» **Data for this task**
==========

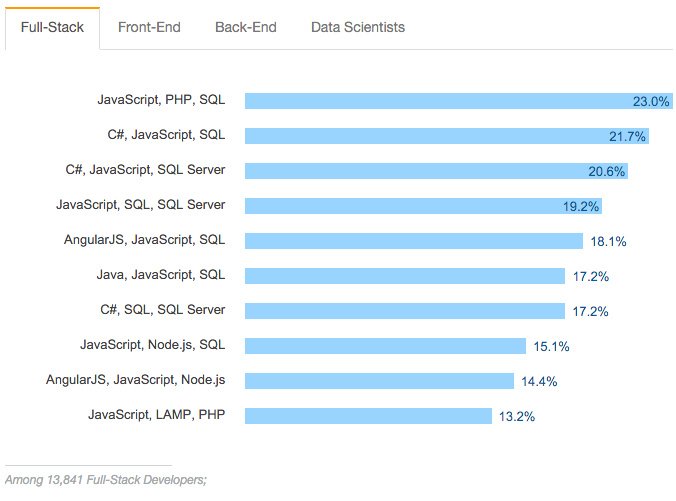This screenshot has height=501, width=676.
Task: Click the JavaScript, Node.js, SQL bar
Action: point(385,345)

==========

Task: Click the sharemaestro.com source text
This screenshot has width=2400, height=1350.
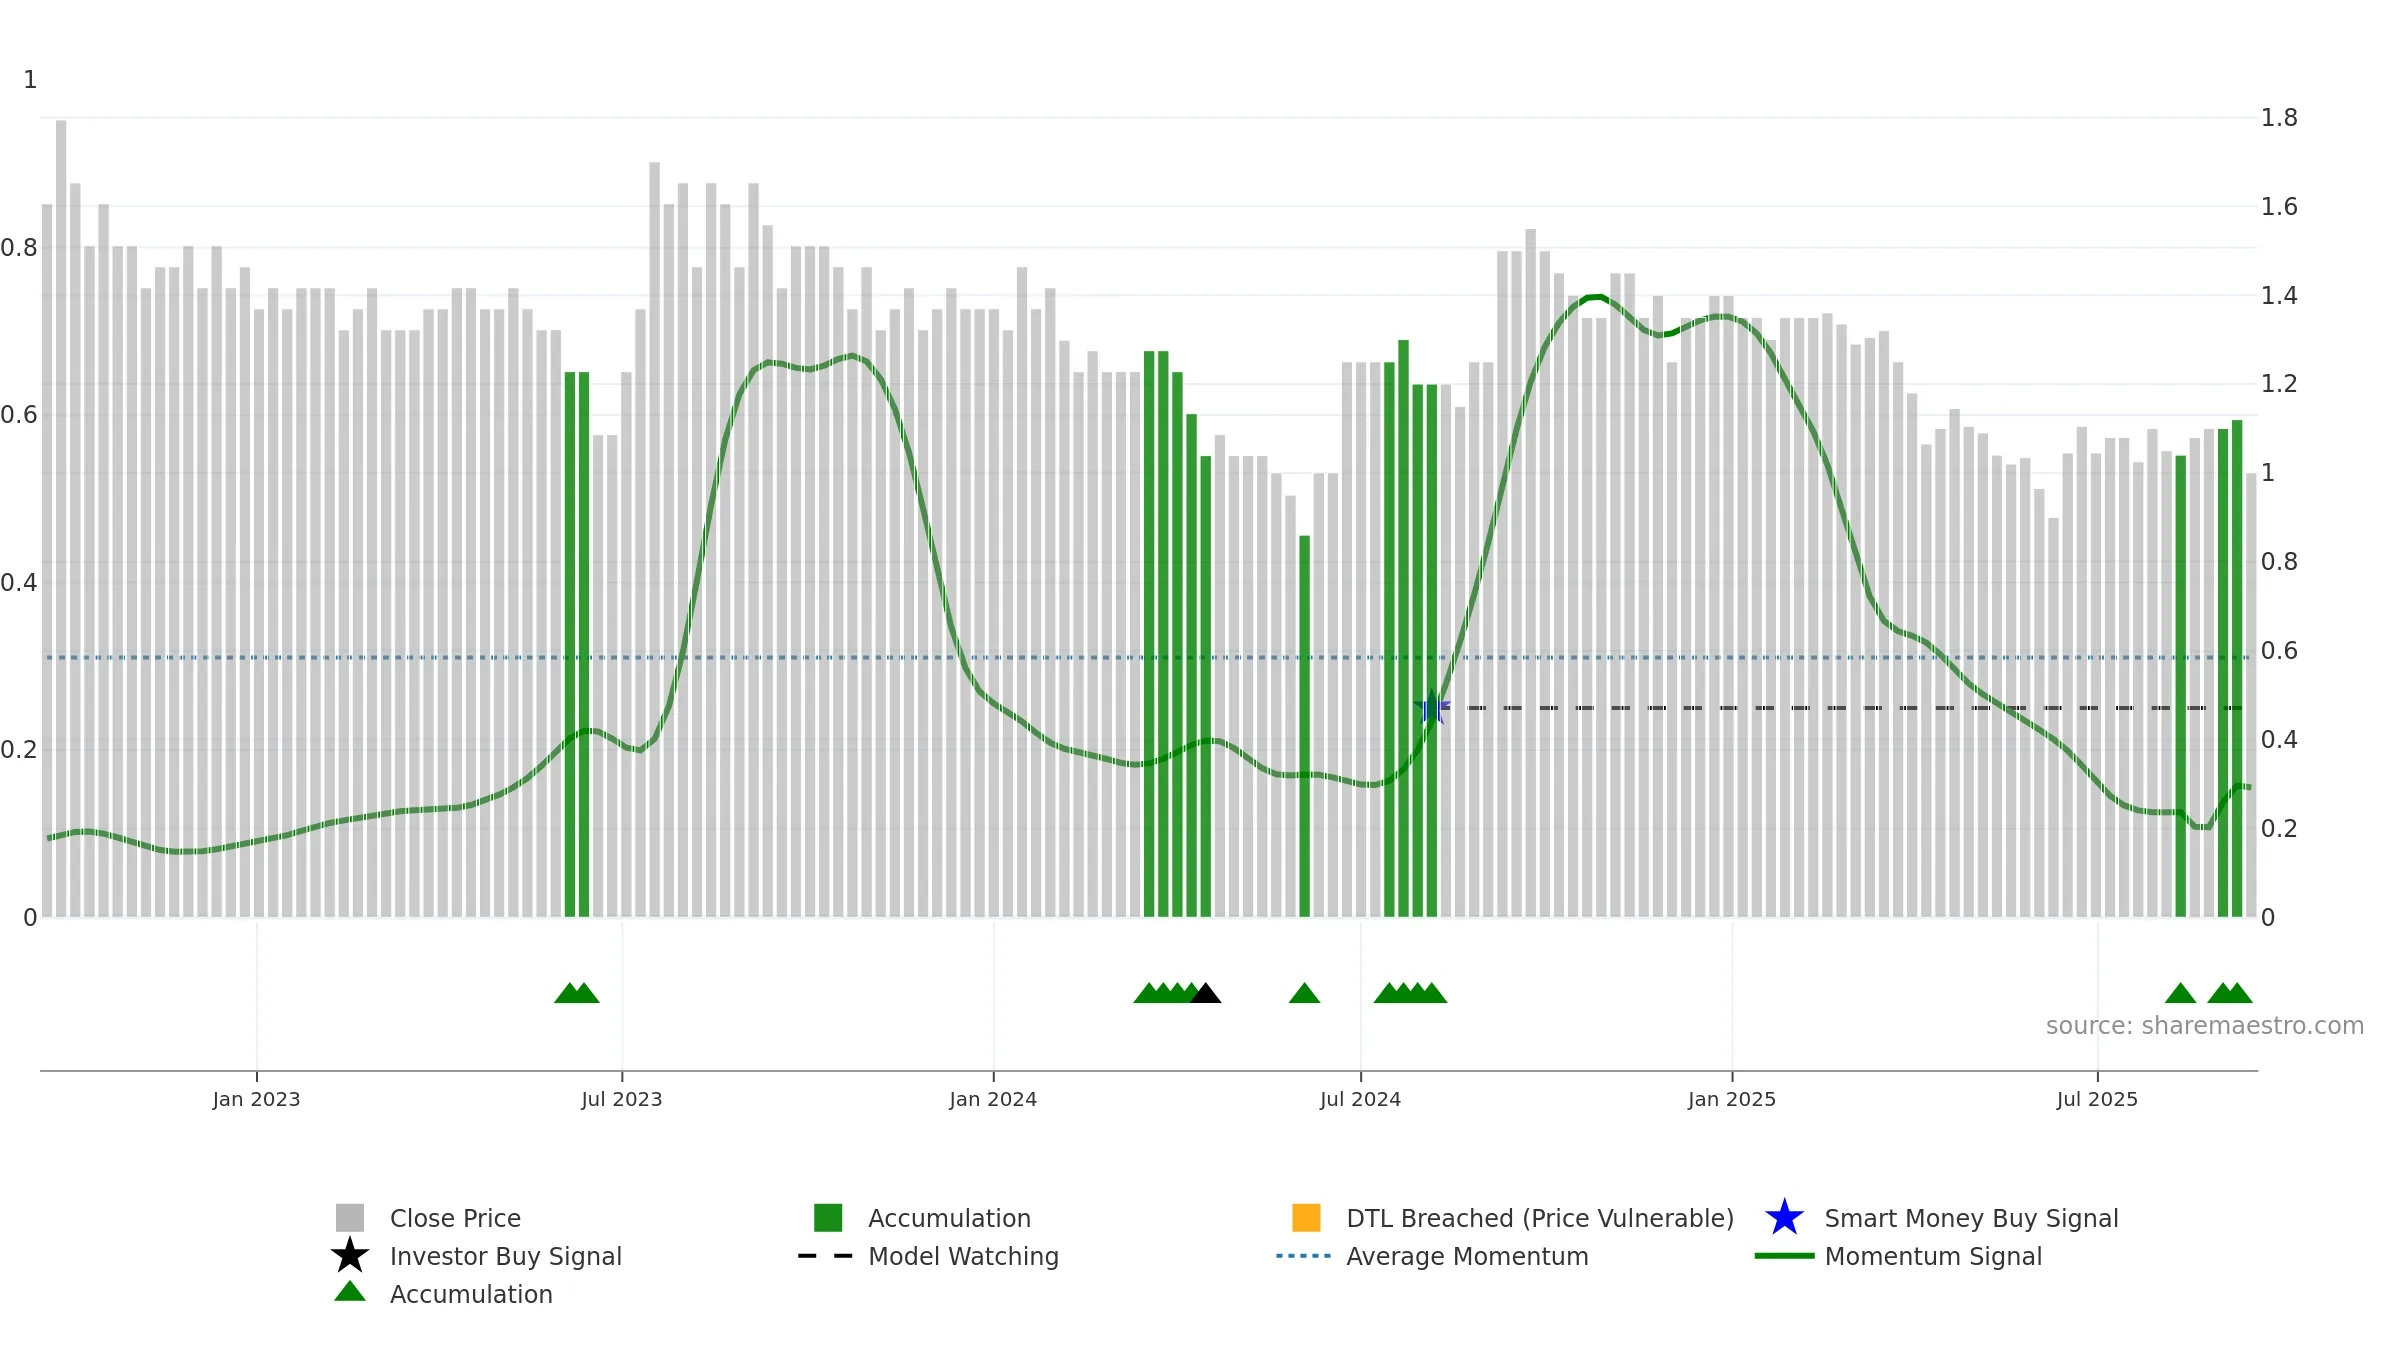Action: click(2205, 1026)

==========

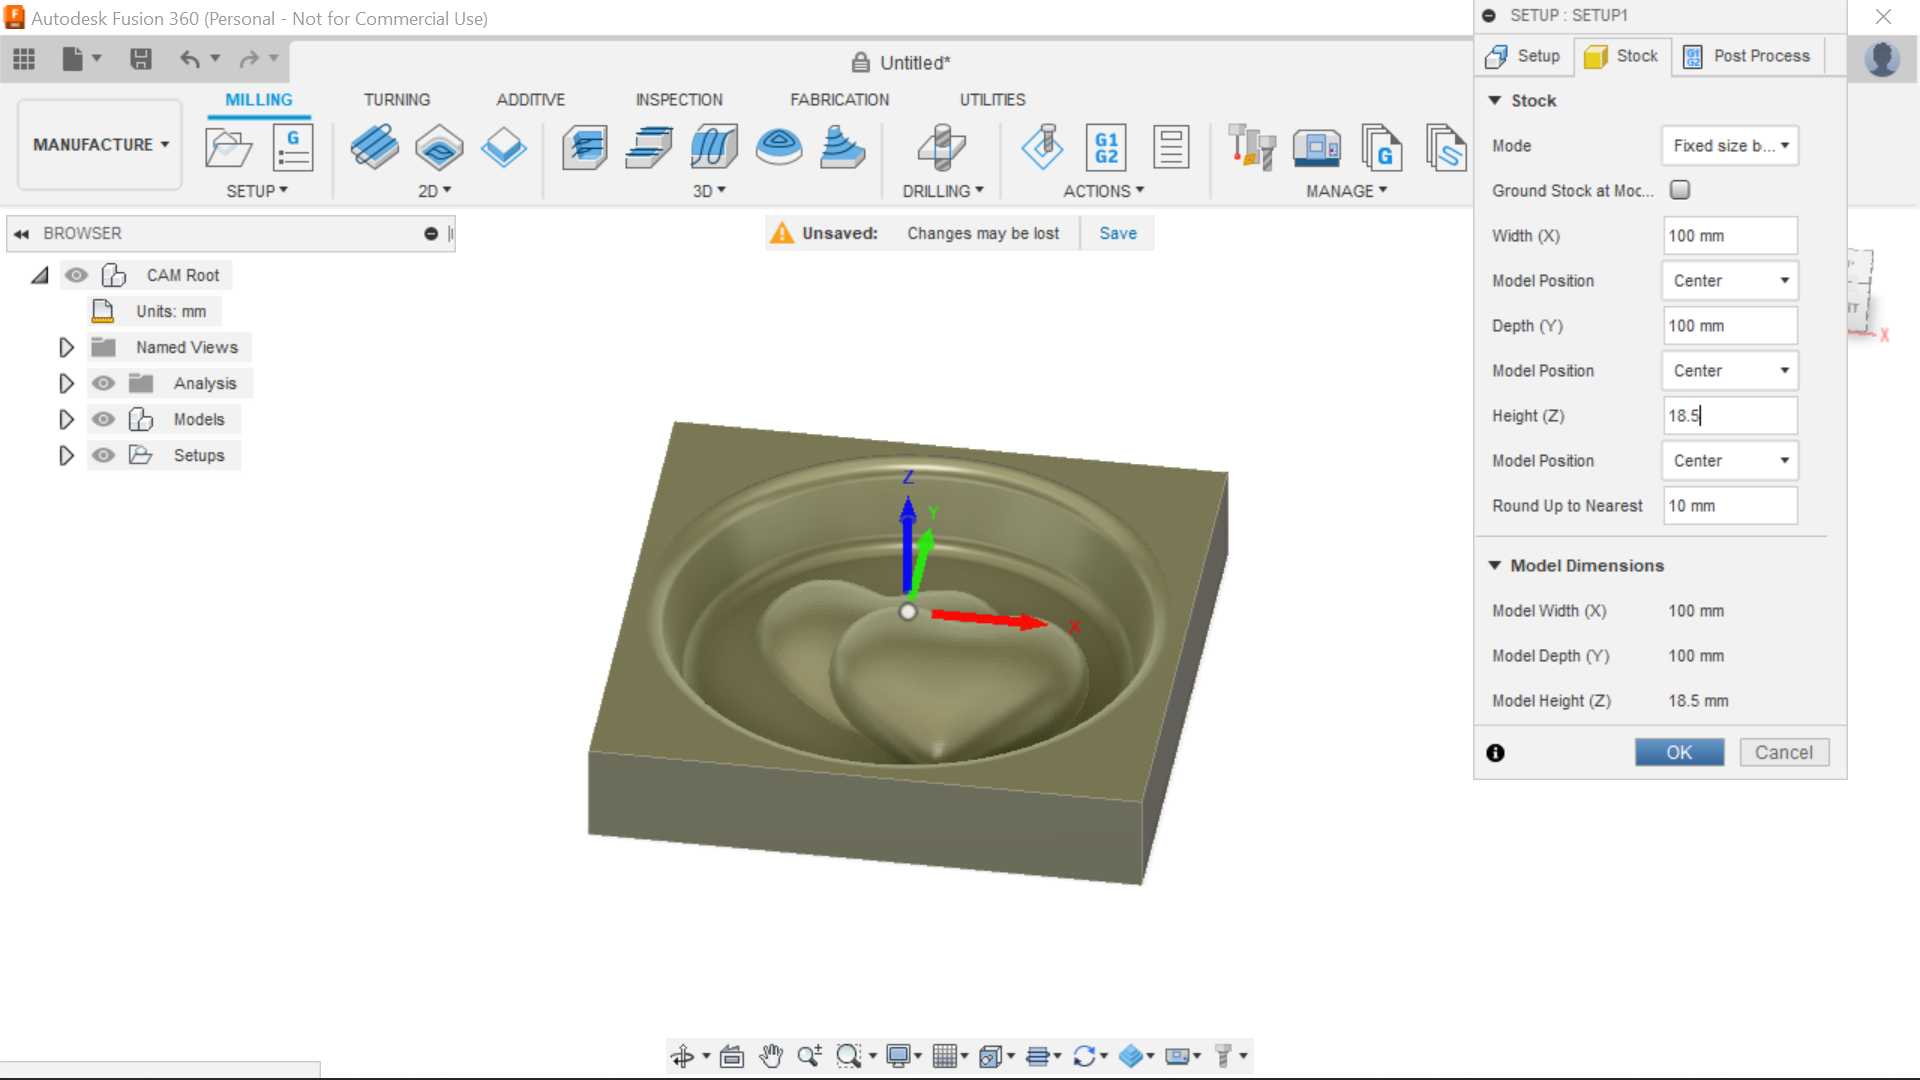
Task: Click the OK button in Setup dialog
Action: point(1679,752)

==========

Extract the rows starting with the line containing "This screenshot has height=501, width=676." and ending with the line containing "Action: point(385,345)", copying both of those lines too, and omit the pictures.

» **Task output**
This screenshot has height=501, width=676.
Task: Click the JavaScript, Node.js, SQL bar
Action: point(385,345)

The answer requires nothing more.